- **TASK**:
Repeat every line from the line containing "You are a GUI" to the end of the data, exactly. Leave the pictures out.

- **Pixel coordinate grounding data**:
──────────────────────────────

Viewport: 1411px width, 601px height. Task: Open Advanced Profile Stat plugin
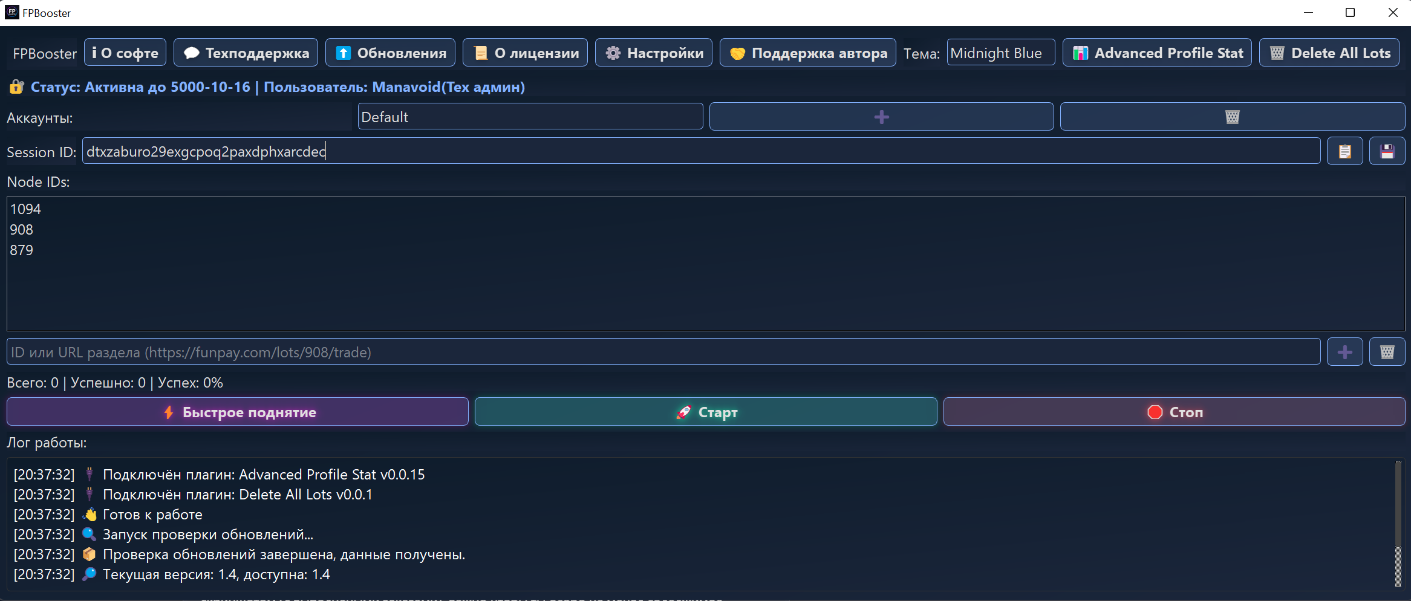pos(1157,53)
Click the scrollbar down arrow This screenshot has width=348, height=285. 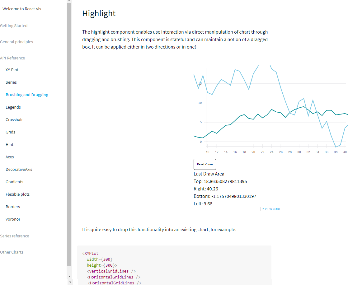(69, 276)
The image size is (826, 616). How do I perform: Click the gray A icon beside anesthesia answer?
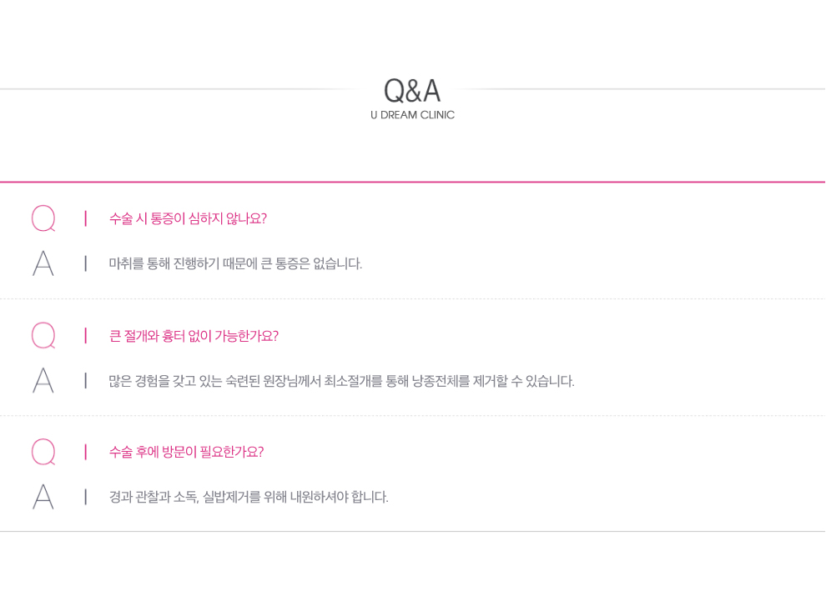point(43,263)
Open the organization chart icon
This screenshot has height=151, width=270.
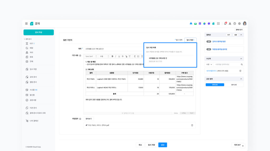click(230, 23)
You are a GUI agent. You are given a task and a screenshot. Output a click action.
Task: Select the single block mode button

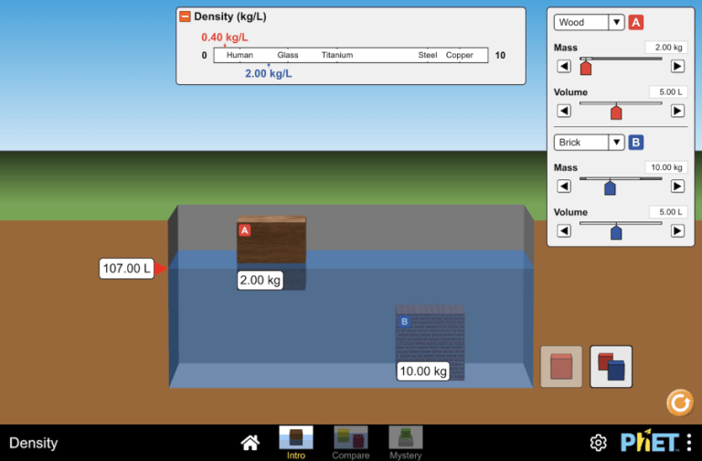coord(561,367)
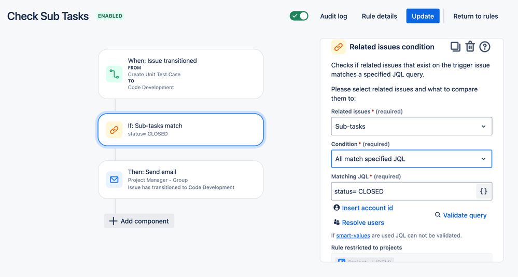Click the send email envelope icon
The width and height of the screenshot is (518, 277).
(114, 179)
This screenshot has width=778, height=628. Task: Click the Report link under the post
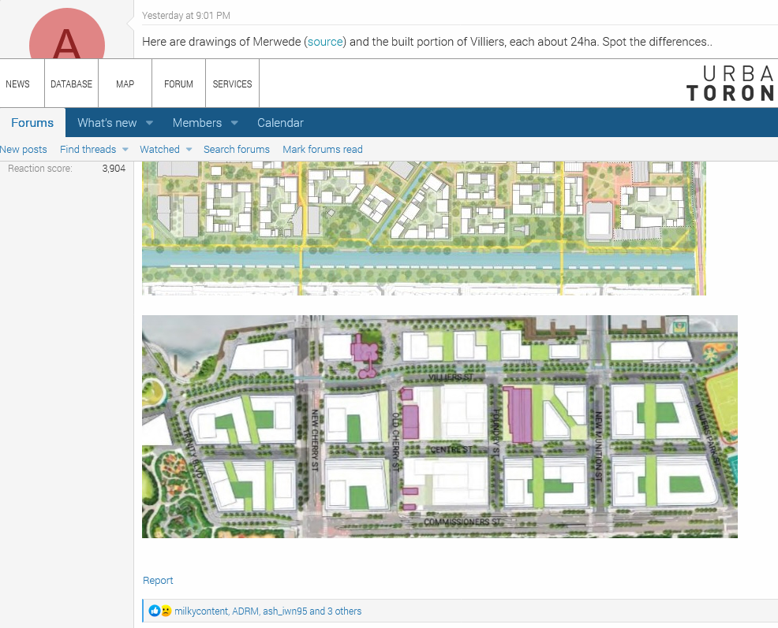158,581
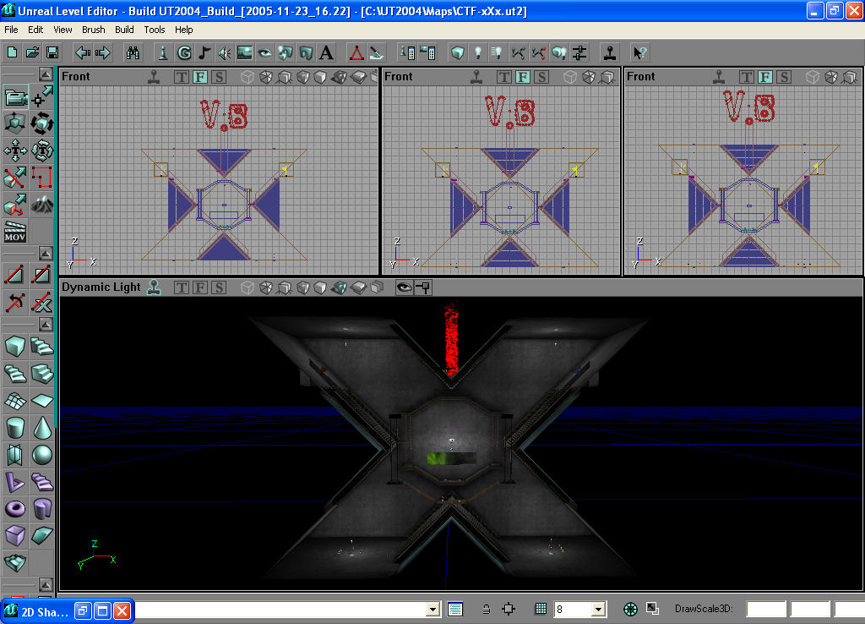Click the F button in the Dynamic Light viewport header
Viewport: 865px width, 624px height.
pyautogui.click(x=199, y=287)
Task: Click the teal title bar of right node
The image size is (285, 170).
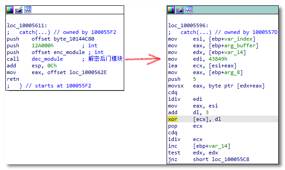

──────────────────────────────

- **SOLUTION FOR THIS TASK**:
You are a GUI agent. You are given a task and a screenshot. Output a click action.
Task: Select the single block mode button

coord(561,367)
Click the send email envelope icon
The width and height of the screenshot is (518, 277).
(114, 179)
This screenshot has width=778, height=628. Task: Click the Report link under the post
158,581
Click the F button in the Dynamic Light viewport header
Viewport: 865px width, 624px height.
pyautogui.click(x=199, y=287)
Task: Click the teal title bar of right node
The image size is (285, 170).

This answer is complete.